Now 71 years old, the Franco-Brazilian photographer has roamed jungles, deserts, ravaged cities and fiery battle zones, where he used a knack for rapport with his subjects to create in-depth visual essays on how they try to survive under impossible conditions. Until he could bear it no longer, Salgado documented the cumulative miseries of global displacement following civil and foreign wars that devastated nations in Europe, Africa, and the Middle East.
Emaciated refugees lining up for food or trudging past piles of bodies abandoned or shoveled en masse into makeshift pits. Traumatized Bosnian women, children and old men packed into trucks, minus their murdered menfolk. It's the stuff of the nightly news, but Salgado's black-and-silvery photographs are also impeccably composed art objects, his signature lowering clouds adding to their melodramatic beauty. In one of his best-known images, thousands of Brazilians from all walks of life scurry half-naked up and down a vast quarry, shoving one another aside as they prospect for gold.
Yet for some, among them the influential late cultural critic Susan Sontag, Salgado's poetically realized scenes of destruction aestheticize human suffering, and so diminish it. I'm not sure I agree, but that critique deserves at least a mention in the The Salt of the Earth, which German filmmaker Wim Wenders directed with Salgado's son, Juliano Ribeiro Salgado. It's not hard to see why Wenders, who made Paris, Texas and the swoony Wings of Desire and is no mean photographer himself, is so taken with Salgado. Wenders, too, is an arty romantic who shoots Salgado's heroically stately talking head against a black background or super-imposed onto his own images. It looks lovely, yet Wenders' worshipful account of Salgado the man feels like a tale half told.

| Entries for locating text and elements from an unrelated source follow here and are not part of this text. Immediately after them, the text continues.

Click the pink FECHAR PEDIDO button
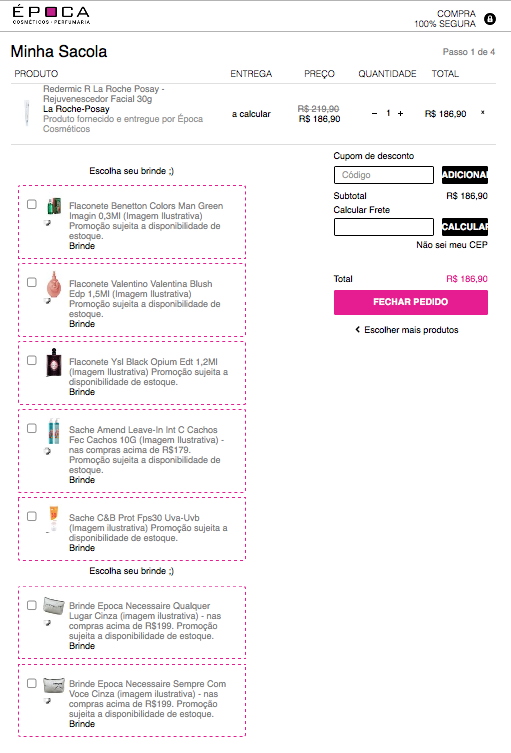This screenshot has height=753, width=511. [x=411, y=302]
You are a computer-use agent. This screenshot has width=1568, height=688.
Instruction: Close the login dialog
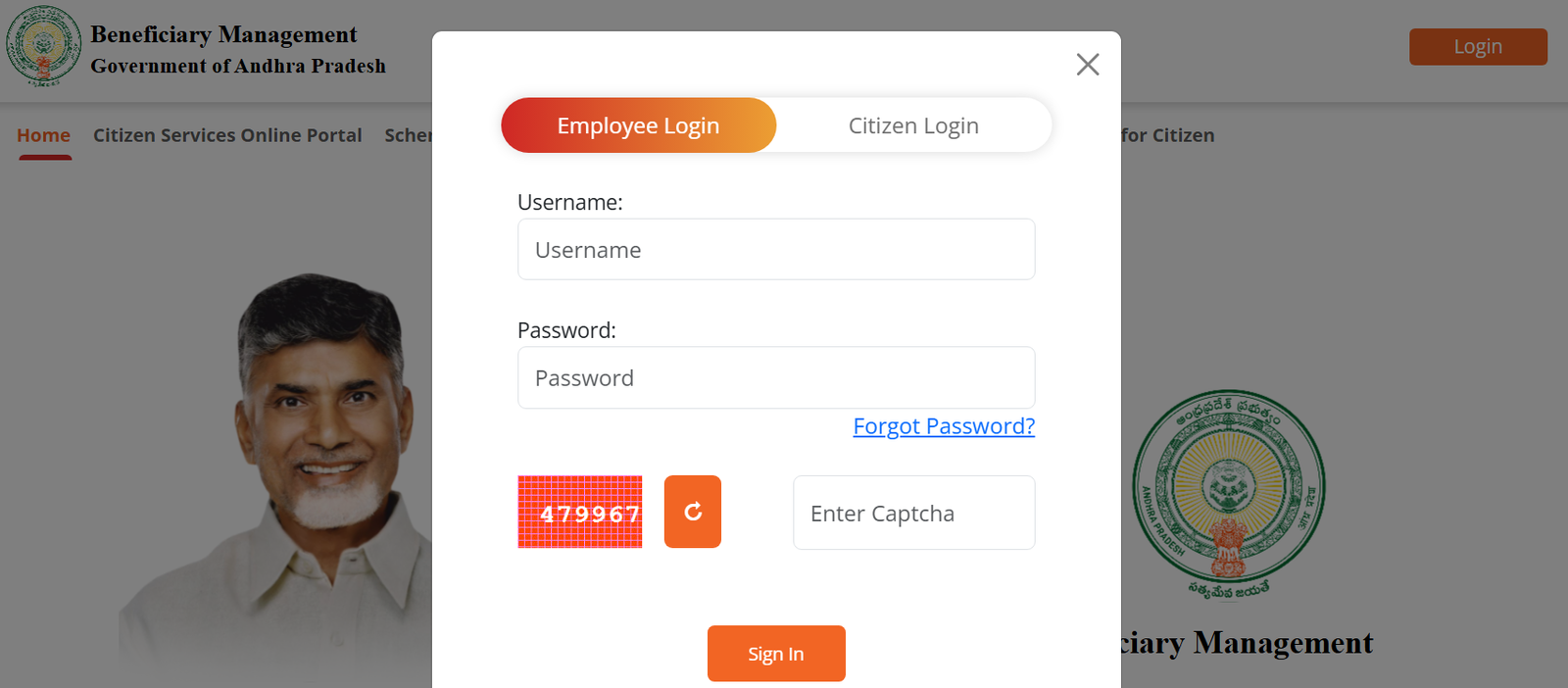(x=1087, y=65)
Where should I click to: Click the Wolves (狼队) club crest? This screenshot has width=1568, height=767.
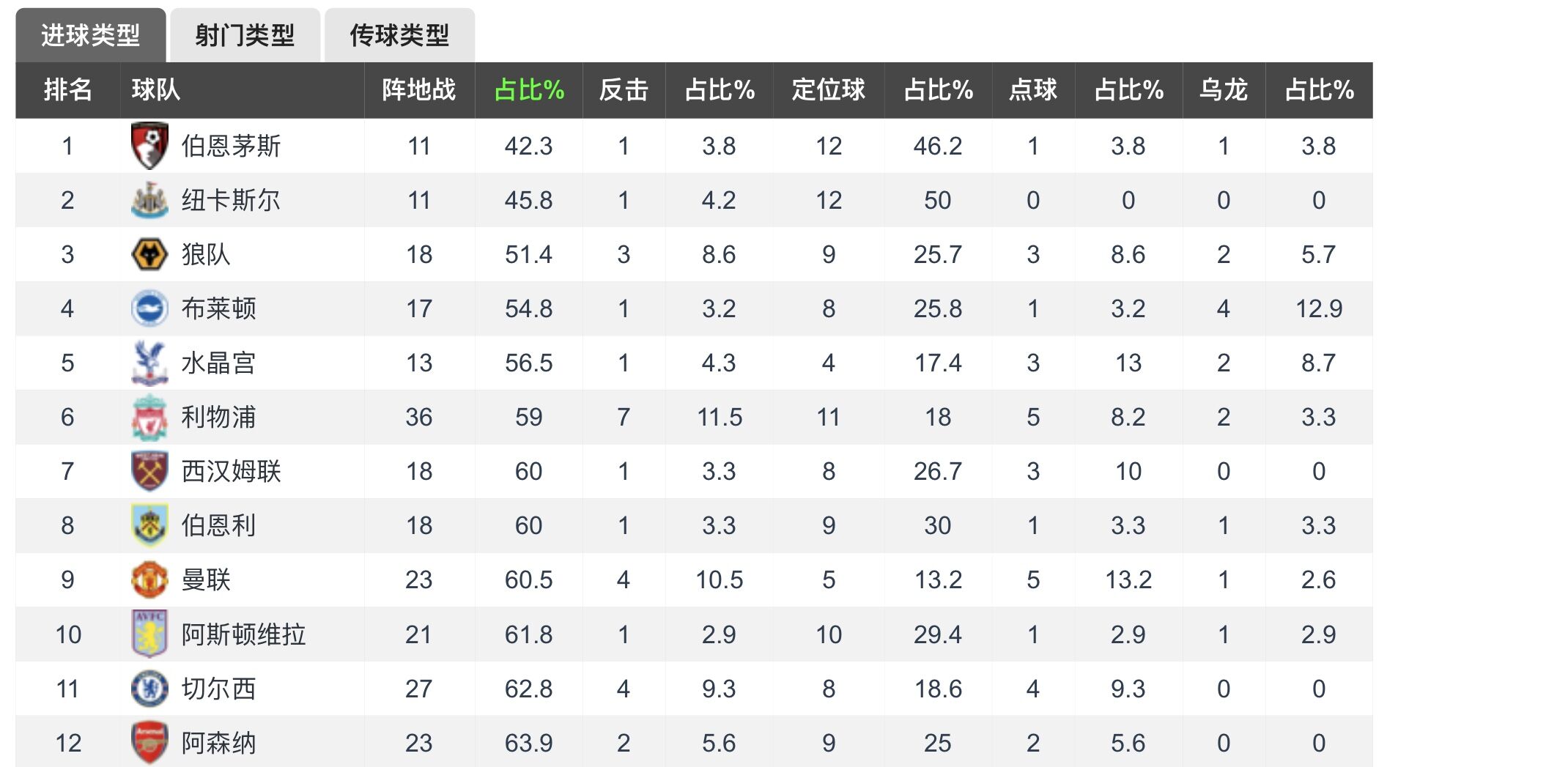(149, 254)
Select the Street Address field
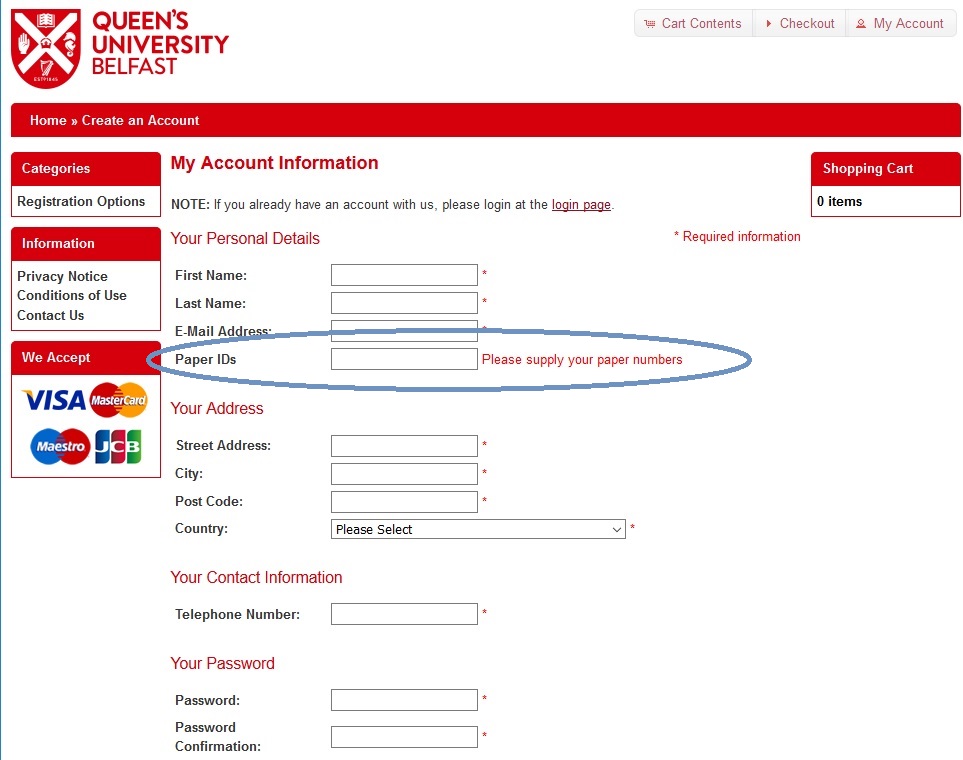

The only boy in a brood of eight, Salgado met his wife, Lelia, when both were student activists in the 1960s. When Brazil fell into dictatorship, the couple left for France, where Salgado soon abandoned his plan to become an economist, and with his wife's support, set up in business as a photographer. Much is made of their idyllic marriage. We're left wondering what life was like for his son, who's not much more than a diplomatic presence in the movie, and for Lelia, a shadowy figure for much of the film who was left to care for their two boys (their younger son has Down syndrome) every time her husband vanished for months at a time into an unknown world. Only at the end does Lelia come into her own when she's credited with an idea to reforest the parched land of the family farm to which Salgado retreated, depleted and "sick in my soul" from bearing witness to Rwanda's collapse.
It worked. Salgado's final, hopeful project, Genesis, is a photographic tribute to places on Earth where the ecology has remained relatively undisturbed or where destruction had been reversed. In the end, perhaps, the vindication of Salgado's work lies in the eye of the beholder. When you look at a Salgado image of a dead family piled in the back of a truck you don't think, "My, what a lovely photo of death!" You are floored by the tragedy. When you look at the family farm, now made over to the public and a gorgeous stretch of waving greenery as far as the eye can see, you see hope for the planet. When Salgado looks, he sees "the whole cycle of my life."